Motorola Accompli 009
- Developer: Motorola
- First released: 2000
- Form factor: Clamshell
- Dimensions: 97 mm (3.8 in) H 71.5 mm (2.81 in) W 27.1 mm (1.07 in) D
- Weight: 216 g (7.6 oz)
- Operating system: Wisdom OS
- Display: 240 x 160 pixels
- Data inputs: QWERTY

= Motorola Accompli 009 =

Smartphone released in 2000

Motorola Accompli 009 is a communicator style GSM cell phone designed and developed by Motorola. The device has GPRS, voice calling and a color display, along with a WAP browser, email, PIM functionality. It was announced on September 26, 2000 and released in Europe then in the US in September 2001.

Accompli 009 has a 256 color display and runs on Motorola's proprietary Wisdom OS operating system. This was seen as a disadvantage against Palm OS and EPOC. It has been referred to as a smartphone for its abilities and tri-band GSM cellular feature. The Motorola Accompli 009 also has the ability to send faxes.
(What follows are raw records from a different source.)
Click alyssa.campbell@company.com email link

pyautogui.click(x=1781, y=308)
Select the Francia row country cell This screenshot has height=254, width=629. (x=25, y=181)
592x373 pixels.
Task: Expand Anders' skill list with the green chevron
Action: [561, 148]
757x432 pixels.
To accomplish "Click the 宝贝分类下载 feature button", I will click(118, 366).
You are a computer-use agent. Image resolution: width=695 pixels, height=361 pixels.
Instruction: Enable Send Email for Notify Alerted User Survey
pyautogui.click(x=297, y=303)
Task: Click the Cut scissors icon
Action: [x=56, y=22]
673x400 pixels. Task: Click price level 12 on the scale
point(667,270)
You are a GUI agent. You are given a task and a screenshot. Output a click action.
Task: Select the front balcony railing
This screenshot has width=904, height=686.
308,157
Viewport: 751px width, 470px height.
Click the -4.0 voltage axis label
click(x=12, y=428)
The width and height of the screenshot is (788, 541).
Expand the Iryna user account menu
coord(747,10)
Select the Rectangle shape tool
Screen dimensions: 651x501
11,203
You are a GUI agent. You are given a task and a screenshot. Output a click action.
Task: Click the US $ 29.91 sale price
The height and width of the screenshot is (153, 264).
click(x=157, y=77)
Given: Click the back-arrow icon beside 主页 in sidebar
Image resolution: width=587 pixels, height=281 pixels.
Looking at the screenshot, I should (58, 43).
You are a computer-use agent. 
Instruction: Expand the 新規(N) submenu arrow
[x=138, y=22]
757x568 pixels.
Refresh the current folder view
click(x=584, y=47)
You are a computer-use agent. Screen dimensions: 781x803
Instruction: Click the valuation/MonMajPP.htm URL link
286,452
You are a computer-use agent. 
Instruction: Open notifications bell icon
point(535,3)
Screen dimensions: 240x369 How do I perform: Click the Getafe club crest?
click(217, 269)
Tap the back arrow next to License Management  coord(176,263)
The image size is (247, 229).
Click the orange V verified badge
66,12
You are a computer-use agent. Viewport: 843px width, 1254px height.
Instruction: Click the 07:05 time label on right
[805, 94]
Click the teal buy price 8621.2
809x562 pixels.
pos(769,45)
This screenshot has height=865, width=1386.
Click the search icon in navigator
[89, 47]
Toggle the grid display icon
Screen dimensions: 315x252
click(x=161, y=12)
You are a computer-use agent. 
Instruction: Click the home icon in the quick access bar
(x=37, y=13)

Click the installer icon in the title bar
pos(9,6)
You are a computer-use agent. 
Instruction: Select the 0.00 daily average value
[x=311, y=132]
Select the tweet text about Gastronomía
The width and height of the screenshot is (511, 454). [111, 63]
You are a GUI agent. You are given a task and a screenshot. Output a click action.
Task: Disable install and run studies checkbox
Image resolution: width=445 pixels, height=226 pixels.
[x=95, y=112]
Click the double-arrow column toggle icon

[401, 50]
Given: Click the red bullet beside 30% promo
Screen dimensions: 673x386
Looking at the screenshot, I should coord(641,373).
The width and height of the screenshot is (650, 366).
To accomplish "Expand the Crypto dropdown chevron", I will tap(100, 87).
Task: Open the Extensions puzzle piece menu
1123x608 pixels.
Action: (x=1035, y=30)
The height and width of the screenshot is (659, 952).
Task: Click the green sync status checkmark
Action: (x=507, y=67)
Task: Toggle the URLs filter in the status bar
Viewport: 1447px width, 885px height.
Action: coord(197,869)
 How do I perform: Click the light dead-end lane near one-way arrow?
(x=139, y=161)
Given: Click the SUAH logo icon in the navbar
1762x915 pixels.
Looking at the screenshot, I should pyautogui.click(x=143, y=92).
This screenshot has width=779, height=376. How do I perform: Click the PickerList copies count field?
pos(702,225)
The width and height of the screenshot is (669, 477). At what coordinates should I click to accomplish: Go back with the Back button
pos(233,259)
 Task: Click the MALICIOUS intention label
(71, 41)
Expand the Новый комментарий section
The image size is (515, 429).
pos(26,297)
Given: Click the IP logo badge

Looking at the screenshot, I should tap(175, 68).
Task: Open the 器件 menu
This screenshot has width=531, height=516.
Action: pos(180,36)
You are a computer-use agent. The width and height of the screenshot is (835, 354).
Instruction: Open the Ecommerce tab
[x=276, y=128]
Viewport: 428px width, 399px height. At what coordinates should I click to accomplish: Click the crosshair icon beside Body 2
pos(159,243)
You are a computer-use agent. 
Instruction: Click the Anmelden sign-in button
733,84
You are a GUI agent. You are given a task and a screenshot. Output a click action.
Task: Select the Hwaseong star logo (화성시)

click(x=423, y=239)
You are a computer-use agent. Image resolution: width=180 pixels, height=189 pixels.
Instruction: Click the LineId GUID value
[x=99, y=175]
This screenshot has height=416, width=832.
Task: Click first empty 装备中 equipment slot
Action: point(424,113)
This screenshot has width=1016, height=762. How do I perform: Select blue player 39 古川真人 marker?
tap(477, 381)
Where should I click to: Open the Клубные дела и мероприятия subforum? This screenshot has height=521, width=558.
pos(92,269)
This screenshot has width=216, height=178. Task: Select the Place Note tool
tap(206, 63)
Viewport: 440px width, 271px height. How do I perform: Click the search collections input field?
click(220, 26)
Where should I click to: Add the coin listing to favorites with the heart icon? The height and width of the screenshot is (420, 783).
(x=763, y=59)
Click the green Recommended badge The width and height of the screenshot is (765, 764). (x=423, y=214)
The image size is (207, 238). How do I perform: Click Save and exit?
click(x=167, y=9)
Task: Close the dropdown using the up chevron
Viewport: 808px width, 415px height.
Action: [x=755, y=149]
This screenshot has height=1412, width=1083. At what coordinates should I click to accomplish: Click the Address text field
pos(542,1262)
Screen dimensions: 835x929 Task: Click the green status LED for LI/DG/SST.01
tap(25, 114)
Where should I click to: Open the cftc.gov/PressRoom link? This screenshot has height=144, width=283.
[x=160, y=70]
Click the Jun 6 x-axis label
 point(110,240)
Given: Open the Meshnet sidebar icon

Some considered it to be an "always on" device rivaling BlackBerry.

CNN.com described it as a device that "does everything": "It’s a pager, a personal information manager (PIM), wireless e-mail unit, wireless Internet device and a wireless phone."

The Wisdom OS was also used on the Motorola PageWriter 2000, the Motorola Timeport P935 and later the Motorola A630. The phone also makes a cameo appearance in Vin Diesel's XXX.